MPC has decided to remain focussed on withdrawal of accommodation of policy stance, he said. Not all the five members agreed on withdrawal of accommodation, perhaps in cognizance of too much liquidity in the market and the need to tighten the flow.
In its last meeting in April, the first in the current financial year, members of the MPC made a unanimous decision to keep the repo rate unchanged at 6.50 per cent. At that point, Das had said that economic activity was resilient, and that real GDP growth was at 7 per cent in FY23.
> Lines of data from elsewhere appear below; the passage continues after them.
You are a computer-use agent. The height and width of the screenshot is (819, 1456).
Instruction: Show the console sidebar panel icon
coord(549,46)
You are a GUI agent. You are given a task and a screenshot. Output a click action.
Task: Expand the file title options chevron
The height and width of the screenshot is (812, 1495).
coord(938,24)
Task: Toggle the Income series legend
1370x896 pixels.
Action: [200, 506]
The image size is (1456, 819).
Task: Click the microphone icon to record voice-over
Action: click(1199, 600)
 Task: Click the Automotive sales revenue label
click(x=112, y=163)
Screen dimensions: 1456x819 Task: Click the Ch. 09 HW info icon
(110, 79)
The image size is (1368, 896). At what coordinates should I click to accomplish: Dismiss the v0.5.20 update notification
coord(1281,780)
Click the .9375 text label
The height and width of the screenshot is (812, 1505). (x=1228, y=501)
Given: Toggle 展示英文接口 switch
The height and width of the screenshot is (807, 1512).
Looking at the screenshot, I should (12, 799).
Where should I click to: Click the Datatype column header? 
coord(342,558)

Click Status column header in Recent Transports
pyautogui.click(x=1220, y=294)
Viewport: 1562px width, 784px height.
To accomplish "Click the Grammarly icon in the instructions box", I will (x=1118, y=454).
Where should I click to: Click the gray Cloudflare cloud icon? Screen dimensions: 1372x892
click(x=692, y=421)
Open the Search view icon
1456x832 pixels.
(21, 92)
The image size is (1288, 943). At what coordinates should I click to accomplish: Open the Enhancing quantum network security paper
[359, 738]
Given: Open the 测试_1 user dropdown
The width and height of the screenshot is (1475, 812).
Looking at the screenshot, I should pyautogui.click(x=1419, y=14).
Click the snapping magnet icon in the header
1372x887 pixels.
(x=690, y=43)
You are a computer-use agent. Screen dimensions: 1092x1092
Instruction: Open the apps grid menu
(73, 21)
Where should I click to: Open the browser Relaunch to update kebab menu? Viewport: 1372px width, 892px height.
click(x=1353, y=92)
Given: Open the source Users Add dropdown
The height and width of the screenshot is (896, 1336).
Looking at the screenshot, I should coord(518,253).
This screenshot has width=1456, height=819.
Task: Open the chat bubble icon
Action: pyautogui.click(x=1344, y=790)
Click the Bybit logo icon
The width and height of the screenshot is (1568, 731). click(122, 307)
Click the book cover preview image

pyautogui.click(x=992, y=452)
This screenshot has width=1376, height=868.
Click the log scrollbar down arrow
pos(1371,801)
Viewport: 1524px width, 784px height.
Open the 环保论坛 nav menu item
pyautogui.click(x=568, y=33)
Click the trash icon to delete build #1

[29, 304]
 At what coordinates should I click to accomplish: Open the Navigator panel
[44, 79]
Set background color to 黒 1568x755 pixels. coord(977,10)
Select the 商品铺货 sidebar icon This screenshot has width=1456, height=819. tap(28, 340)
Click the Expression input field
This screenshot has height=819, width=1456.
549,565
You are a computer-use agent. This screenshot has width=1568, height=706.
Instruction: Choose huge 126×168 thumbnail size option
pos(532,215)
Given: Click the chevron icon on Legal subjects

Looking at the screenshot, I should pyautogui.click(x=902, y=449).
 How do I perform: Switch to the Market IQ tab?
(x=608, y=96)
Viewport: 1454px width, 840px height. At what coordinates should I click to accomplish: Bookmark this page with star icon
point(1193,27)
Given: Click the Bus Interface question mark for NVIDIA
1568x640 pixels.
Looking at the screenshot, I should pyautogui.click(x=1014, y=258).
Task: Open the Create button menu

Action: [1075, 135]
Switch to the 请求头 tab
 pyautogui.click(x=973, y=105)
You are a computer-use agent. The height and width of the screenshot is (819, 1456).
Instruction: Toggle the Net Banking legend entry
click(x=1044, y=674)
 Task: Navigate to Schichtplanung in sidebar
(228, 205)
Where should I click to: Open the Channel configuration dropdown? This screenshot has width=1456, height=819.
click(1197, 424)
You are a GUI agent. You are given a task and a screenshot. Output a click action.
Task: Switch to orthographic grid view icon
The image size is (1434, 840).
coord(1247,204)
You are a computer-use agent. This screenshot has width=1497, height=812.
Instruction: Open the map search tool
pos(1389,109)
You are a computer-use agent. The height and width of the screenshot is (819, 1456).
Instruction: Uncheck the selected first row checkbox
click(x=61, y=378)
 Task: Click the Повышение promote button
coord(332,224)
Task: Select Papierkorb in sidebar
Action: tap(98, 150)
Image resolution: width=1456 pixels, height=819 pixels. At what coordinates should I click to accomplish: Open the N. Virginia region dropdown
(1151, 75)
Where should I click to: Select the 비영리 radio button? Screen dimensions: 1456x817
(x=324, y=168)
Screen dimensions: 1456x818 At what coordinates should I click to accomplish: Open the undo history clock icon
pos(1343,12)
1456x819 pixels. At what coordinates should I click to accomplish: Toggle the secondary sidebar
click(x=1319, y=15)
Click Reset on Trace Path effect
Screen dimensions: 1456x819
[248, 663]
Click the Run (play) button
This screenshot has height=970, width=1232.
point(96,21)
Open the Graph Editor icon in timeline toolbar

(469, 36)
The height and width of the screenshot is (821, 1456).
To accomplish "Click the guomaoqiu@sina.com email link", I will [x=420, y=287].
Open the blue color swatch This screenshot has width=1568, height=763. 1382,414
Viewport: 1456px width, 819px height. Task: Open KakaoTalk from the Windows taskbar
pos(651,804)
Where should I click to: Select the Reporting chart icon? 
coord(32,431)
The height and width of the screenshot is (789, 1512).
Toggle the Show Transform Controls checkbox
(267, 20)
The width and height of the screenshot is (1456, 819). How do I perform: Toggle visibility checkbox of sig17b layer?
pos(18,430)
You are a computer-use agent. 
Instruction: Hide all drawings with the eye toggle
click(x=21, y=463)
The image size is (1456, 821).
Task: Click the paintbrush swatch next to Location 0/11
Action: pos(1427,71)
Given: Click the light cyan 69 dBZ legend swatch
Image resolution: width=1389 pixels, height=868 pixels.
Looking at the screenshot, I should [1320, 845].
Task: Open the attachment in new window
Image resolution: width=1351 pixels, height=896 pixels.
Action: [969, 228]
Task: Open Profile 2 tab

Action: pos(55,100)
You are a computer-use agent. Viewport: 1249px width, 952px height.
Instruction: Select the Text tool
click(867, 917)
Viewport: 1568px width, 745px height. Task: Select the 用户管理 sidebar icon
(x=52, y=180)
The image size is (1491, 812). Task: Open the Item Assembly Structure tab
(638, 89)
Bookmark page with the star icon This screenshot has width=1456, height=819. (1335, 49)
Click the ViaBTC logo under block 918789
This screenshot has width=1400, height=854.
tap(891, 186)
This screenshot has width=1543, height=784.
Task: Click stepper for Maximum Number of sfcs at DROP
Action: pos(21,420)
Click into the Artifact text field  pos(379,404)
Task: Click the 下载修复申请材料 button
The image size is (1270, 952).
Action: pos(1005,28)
This move by the RBI has not come as a surprise for most, and had been predicted by some experts prior to the bi-monthly meeting. Madan Sabnavis, Chief Economist, Bank of Baroda, was quoted by a ticker as saying that RBI is most likely to continue to keep interest rates paused, that is, retain repo rate at 6.5 percent.
The other members of the MPC are Shashanka Bhide (Honorary Senior Advisor, National Council of Applied Economic Research, Delhi); Ashima Goyal (Emeritus Professor, Indira Gandhi Institute of Development Research, Mumbai); Jayanth R Varma (Professor, Indian Institute of Management, Ahmedabad); Rajiv Ranjan (Executive Director, RBI); and Michael Debabrata Patra (Deputy Governor, RBI).